Possible, although it's probably just as likely that it's random.


----------



## monkeydust (Dec 12, 2004)

I filled it out yesterday. Gave low marks for subscription cost, lack of amazon prime and other apps that you can get on $99 boxes like the Roku3. Overall, I gave it pretty high marks for working as advertised though.


----------



## NotNowChief (Mar 29, 2012)

I also received the survey.

I gave it mediocre marks for subscription COST, as I felt $149.00 was a little steep for what it is, and also wrote that in the comments. (I felt $99.00 would have been appropriate.)

When asked what I DISLIKED MOST, I wrote about how I do not like the idea of permanently locking down a tuner on my 4-tuner DVR for use with the Mini, and therefore do not use it for Live TV. 

I also mentioned that I thought that the remote control felt a little "flimsy".

When asked what I LIKE MOST, I wrote about ease of setup and use.

Overall, I am mostly pleased with it, and my scoring reflected that. I rated it very high in almost every category.


----------



## jmpage2 (Jan 21, 2004)

I wish I got the survey, I'd like to let them know that it's pretty annoying that periodically I have to reset the HDMI connection between the Mini and one of my TVs for it to work.


----------



## NotNowChief (Mar 29, 2012)

The oddest question on the survey was right at the beginning when they asked how long I had the Mini, longest choice being something like 30 or so days, and then followed that up by asking me if was working yet.


----------



## Gadfly (Oct 27, 2007)

jmpage2 said:


> I wish I got the survey, I'd like to let them know that it's pretty annoying that periodically I have to reset the HDMI connection between the Mini and one of my TVs for it to work.

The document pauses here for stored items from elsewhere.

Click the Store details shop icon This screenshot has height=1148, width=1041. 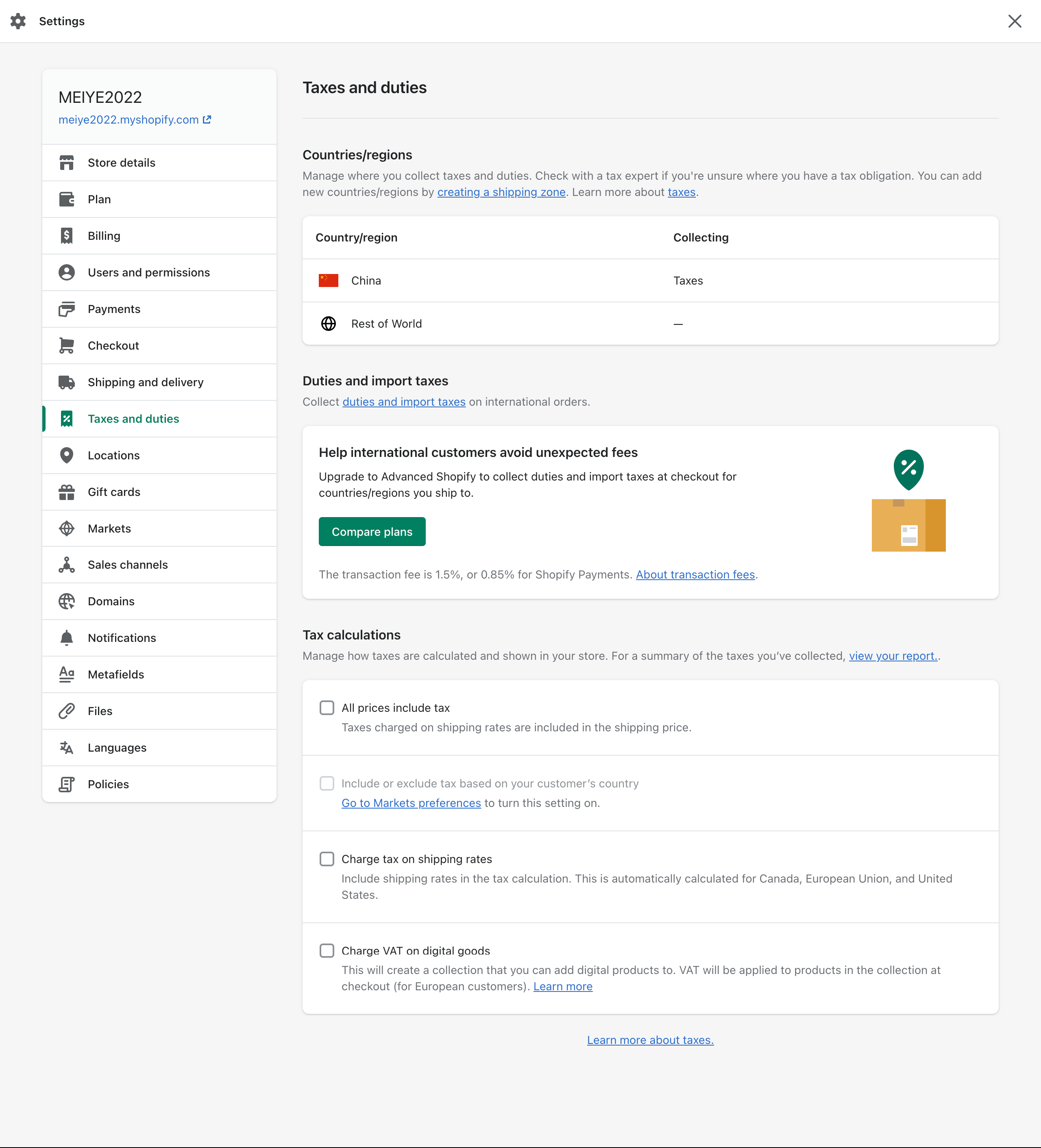pos(67,163)
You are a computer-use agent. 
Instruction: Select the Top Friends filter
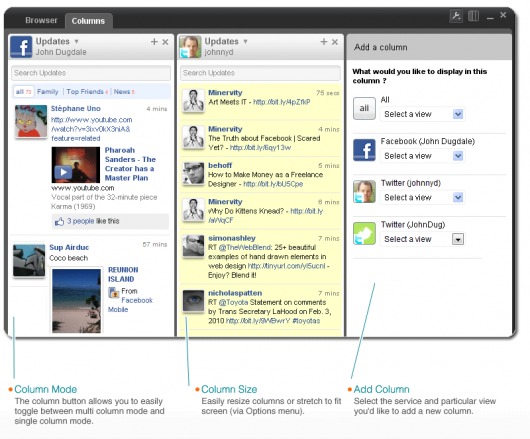tap(85, 92)
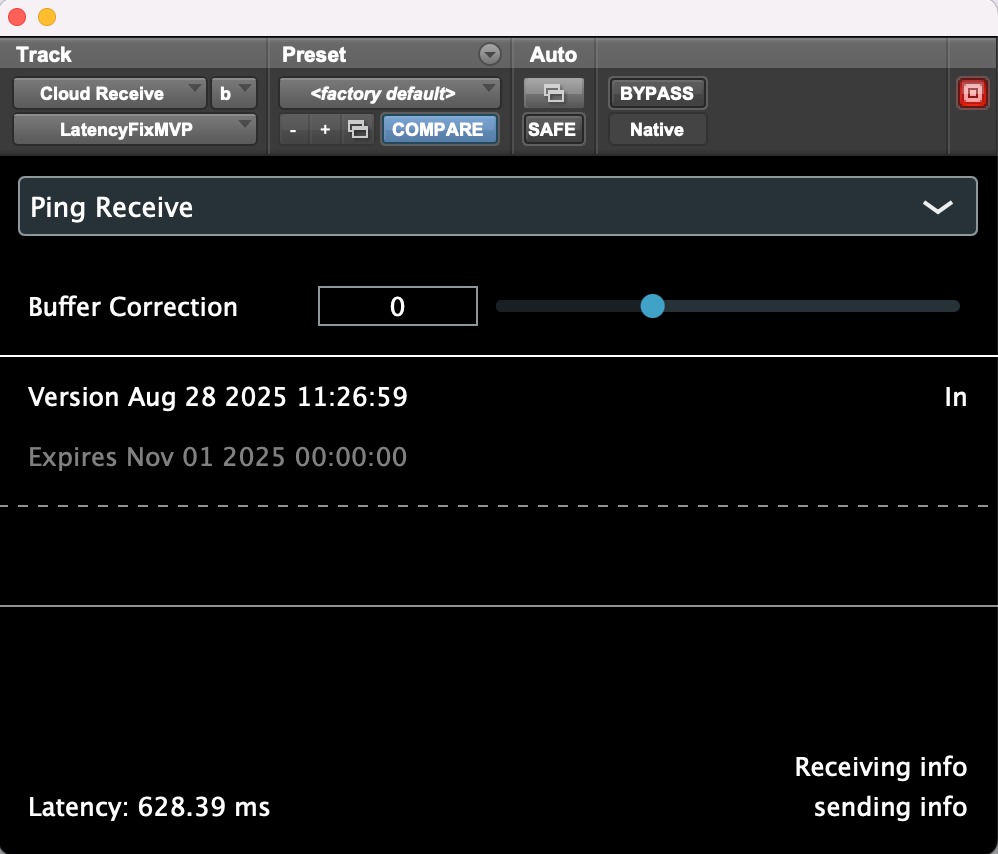Open the preset librarian menu icon
This screenshot has width=998, height=854.
(489, 54)
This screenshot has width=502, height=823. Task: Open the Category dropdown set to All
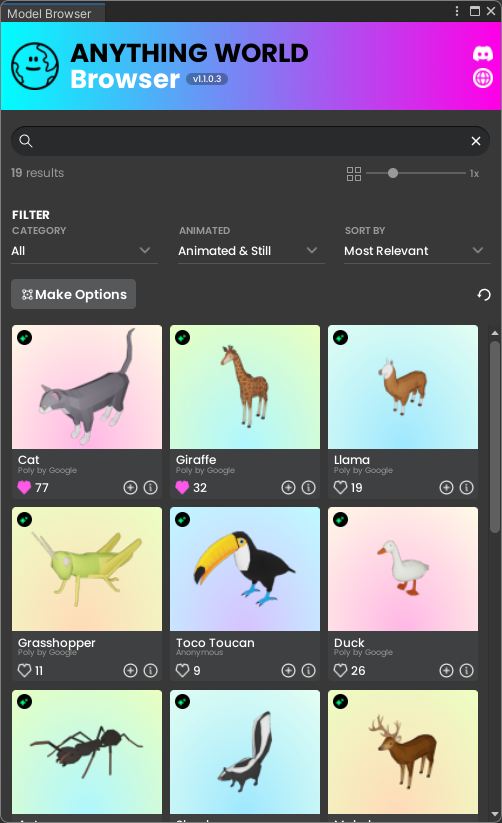84,251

Don't forget the network error issue. I am very disappointed (and I got 2), but I would buy them again nevertheless because I don't have any other option.


----------



## aaronwt (Jan 31, 2002)

Gadfly said:


> Don't forget the network error issue. I am very disappointed (and I got 2), but I would buy them again nevertheless because I don't have any other option.


I see the network error issue anytime I start watching a show that is currently recording. It shows up during the last few minutes of the show but only for those that are still recording when I start watching.
I've never run into an HDMI connection issue with my Minis. The HDMI connection has been rock solid for both of my Minis.


----------



## UCLABB (May 29, 2012)

aaronwt said:


> I see the network error issue anytime I start watching a show that is currently recording. It shows up during the last few minutes of the show but only for those that are still recording when I start watching.
> I've never run into an HDMI connection issue with my Minis. The HDMI connection has been rock solid for both of my Minis.


I get the HDMI problem message flash for a nano second every once in a while. It happens so quick and is gone so that it is not a problem.


----------



## magnus (Nov 12, 2004)

If I had got the survey my issues would be:

1) no support for 2 tuner premieres
2) no amazon, Vudu, or Netflix 
3) price should be more comparable to similar devices. $149 would have made more sense to me. 

But I can see where I would want the shut of timer to be configurable as someone else mentioned.


----------



## supasta (May 6, 2006)

magnus said:


> If I had got the survey my issues would be:
> 
> 1) no support for 2 tuner premieres
> 2) no amazon, Vudu, or Netflix
> ...


I covered those bases.


----------